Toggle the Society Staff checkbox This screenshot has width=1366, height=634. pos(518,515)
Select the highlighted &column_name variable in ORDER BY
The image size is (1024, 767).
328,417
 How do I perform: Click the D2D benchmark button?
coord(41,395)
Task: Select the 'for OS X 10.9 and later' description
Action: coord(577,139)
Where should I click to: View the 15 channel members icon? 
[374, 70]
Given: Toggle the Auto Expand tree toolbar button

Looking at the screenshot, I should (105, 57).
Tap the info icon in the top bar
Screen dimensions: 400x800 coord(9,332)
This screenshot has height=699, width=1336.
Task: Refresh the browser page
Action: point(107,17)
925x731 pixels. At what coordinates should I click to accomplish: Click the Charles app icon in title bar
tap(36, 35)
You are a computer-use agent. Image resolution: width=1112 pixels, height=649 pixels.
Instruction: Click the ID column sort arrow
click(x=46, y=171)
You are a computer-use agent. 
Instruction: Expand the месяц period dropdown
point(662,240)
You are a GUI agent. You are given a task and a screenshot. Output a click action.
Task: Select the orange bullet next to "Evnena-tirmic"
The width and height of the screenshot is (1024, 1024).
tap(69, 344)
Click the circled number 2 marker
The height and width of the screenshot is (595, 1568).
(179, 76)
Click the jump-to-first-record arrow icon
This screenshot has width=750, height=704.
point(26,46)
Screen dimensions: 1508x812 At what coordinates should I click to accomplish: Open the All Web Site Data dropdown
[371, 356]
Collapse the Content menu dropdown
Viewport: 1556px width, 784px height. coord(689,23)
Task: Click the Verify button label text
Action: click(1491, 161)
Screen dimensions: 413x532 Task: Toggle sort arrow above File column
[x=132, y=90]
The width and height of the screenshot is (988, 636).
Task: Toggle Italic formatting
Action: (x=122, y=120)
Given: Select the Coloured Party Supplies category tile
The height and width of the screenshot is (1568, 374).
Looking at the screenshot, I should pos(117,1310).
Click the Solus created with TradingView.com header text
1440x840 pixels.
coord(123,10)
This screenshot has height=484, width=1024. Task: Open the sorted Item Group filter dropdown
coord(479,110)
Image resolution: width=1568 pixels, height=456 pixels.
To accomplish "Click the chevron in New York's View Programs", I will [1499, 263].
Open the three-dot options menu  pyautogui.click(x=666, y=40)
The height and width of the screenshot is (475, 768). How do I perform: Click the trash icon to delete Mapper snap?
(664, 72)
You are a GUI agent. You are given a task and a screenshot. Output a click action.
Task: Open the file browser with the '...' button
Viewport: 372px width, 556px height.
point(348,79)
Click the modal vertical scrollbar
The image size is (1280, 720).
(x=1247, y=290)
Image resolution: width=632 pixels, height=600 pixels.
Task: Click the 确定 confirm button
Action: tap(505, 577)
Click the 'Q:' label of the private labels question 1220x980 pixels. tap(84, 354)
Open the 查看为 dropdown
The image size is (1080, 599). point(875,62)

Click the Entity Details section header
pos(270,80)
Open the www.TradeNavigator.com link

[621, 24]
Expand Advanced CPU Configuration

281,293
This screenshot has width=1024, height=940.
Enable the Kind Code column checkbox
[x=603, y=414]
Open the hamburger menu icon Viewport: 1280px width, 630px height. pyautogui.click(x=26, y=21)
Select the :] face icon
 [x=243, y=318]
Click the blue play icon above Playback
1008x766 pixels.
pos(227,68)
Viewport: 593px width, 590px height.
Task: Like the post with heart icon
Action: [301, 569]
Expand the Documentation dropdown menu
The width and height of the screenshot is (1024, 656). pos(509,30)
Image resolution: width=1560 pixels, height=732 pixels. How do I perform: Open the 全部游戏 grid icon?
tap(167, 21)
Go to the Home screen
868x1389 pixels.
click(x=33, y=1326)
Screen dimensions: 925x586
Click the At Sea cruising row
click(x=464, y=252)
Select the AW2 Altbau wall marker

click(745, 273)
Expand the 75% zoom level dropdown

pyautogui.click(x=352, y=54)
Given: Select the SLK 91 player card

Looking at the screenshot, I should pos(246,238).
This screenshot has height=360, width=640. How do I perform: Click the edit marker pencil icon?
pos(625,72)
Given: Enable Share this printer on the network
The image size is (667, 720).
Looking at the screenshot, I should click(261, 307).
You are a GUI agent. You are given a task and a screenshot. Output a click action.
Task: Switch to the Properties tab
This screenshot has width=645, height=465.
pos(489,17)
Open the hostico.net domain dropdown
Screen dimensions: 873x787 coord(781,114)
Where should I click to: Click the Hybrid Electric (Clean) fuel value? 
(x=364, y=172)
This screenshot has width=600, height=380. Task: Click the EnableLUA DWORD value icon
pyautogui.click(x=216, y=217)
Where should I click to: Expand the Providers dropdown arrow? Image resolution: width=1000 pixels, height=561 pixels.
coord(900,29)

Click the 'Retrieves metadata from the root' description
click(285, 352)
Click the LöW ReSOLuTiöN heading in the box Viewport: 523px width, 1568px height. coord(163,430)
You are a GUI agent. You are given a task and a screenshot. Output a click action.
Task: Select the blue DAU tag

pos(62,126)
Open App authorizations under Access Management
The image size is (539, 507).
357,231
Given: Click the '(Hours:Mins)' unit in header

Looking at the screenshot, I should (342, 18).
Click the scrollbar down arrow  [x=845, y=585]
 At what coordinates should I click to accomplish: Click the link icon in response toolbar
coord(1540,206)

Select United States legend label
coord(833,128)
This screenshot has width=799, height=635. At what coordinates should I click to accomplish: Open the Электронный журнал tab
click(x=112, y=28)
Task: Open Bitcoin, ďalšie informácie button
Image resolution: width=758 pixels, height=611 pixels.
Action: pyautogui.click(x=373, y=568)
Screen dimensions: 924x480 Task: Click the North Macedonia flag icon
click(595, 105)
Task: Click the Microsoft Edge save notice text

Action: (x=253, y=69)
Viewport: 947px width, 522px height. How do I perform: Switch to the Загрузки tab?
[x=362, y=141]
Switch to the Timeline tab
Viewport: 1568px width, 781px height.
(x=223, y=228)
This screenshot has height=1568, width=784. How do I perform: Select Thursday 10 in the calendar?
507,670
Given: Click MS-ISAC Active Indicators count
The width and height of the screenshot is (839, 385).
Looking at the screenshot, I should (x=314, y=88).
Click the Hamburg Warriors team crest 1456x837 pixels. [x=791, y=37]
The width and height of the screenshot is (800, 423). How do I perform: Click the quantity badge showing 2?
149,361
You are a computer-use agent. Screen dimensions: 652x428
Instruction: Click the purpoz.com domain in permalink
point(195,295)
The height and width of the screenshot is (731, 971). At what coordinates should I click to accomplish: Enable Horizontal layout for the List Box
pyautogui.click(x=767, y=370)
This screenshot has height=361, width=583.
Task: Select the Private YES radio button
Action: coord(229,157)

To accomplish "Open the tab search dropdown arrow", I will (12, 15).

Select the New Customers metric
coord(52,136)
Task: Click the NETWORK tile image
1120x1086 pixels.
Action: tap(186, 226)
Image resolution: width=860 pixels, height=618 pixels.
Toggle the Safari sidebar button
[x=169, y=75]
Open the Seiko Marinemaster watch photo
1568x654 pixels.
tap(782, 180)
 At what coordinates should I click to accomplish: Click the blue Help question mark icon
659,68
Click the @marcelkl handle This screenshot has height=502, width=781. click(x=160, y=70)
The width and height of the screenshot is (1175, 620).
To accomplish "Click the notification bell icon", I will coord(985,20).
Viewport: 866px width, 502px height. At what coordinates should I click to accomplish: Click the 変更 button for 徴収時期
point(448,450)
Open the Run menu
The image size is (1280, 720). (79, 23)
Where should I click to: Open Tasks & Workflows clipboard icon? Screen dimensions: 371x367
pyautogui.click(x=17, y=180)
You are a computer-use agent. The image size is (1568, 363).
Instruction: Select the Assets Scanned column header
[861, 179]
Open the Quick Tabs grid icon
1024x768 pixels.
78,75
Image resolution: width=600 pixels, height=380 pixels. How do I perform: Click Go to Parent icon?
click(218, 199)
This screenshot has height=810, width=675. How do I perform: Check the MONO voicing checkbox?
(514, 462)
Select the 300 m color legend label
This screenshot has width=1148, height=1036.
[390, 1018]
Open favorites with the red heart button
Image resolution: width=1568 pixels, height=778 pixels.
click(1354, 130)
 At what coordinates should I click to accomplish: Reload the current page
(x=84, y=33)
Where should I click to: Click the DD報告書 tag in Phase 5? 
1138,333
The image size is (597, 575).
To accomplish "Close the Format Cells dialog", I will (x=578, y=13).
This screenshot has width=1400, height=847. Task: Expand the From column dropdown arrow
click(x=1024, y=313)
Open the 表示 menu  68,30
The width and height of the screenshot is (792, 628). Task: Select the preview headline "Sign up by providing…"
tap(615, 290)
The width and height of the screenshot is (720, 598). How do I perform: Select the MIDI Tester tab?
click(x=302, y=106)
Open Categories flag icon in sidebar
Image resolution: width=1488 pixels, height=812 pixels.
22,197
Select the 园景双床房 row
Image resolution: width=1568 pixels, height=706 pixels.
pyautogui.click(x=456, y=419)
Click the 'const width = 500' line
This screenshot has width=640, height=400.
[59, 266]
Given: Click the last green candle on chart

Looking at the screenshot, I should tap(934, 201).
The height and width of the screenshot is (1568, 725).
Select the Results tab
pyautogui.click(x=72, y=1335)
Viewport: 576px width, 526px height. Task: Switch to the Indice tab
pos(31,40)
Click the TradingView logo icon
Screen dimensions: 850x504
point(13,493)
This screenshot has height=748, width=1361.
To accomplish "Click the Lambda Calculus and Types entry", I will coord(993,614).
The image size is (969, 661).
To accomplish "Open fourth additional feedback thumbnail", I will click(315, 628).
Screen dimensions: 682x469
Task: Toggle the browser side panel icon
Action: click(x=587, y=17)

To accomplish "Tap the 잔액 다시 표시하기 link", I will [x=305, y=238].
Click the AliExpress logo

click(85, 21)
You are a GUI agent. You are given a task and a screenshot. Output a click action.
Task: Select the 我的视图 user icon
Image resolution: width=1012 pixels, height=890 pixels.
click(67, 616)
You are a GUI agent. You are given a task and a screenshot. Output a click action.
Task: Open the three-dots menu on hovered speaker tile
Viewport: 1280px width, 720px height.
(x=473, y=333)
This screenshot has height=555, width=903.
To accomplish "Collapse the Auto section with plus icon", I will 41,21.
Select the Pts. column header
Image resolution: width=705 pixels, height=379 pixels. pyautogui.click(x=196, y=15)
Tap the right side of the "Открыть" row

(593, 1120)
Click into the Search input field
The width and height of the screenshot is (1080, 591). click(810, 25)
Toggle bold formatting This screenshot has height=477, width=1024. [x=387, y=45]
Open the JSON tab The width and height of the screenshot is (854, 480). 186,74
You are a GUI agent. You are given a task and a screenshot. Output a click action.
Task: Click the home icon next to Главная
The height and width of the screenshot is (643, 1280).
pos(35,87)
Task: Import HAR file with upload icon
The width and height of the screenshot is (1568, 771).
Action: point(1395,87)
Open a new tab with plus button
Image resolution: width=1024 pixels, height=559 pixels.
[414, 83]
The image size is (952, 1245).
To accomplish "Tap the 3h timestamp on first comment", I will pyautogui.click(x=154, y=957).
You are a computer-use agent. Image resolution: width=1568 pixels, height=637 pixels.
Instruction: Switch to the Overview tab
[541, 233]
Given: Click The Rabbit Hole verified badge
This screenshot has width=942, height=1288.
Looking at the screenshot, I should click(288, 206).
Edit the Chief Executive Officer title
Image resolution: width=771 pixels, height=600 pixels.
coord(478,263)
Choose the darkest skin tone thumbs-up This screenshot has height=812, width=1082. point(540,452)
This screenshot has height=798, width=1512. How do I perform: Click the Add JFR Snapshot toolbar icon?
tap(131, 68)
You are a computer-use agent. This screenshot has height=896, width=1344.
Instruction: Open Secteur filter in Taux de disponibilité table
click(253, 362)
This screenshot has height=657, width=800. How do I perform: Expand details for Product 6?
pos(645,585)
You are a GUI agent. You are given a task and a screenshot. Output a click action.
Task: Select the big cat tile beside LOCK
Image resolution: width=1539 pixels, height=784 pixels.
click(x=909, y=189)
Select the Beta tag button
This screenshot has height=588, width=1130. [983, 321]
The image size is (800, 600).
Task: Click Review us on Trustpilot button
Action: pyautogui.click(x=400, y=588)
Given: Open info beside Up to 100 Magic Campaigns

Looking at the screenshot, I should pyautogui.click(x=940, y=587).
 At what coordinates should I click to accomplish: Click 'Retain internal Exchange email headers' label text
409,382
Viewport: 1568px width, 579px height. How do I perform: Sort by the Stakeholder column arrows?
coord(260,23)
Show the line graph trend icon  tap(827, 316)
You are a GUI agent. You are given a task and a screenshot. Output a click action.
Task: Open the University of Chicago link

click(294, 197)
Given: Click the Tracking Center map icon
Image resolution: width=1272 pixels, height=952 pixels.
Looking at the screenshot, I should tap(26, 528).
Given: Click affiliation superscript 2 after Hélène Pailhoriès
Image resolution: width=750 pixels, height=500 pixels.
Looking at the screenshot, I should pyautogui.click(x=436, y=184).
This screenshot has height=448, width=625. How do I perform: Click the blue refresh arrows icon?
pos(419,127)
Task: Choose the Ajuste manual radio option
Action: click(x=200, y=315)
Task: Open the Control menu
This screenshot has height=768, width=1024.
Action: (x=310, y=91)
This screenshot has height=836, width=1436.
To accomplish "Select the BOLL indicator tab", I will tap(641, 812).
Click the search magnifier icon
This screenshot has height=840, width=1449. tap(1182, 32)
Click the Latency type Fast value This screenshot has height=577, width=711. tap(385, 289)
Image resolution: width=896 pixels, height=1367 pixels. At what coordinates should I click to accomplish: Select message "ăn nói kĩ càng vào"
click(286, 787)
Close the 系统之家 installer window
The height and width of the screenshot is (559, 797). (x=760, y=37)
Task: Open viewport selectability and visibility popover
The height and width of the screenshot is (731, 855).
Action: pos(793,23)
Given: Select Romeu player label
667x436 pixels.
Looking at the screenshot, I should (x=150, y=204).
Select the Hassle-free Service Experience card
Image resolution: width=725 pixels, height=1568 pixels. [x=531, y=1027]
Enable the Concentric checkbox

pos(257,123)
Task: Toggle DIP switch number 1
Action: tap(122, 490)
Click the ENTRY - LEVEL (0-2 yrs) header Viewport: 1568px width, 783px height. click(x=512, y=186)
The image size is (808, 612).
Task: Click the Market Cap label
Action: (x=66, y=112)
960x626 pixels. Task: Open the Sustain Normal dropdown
──────────────────────────────
- What is being asked -
Report each line of the listing above that uses the word "TradingView".

- Output below -
Click the Solus created with TradingView.com header text
Click the TradingView logo icon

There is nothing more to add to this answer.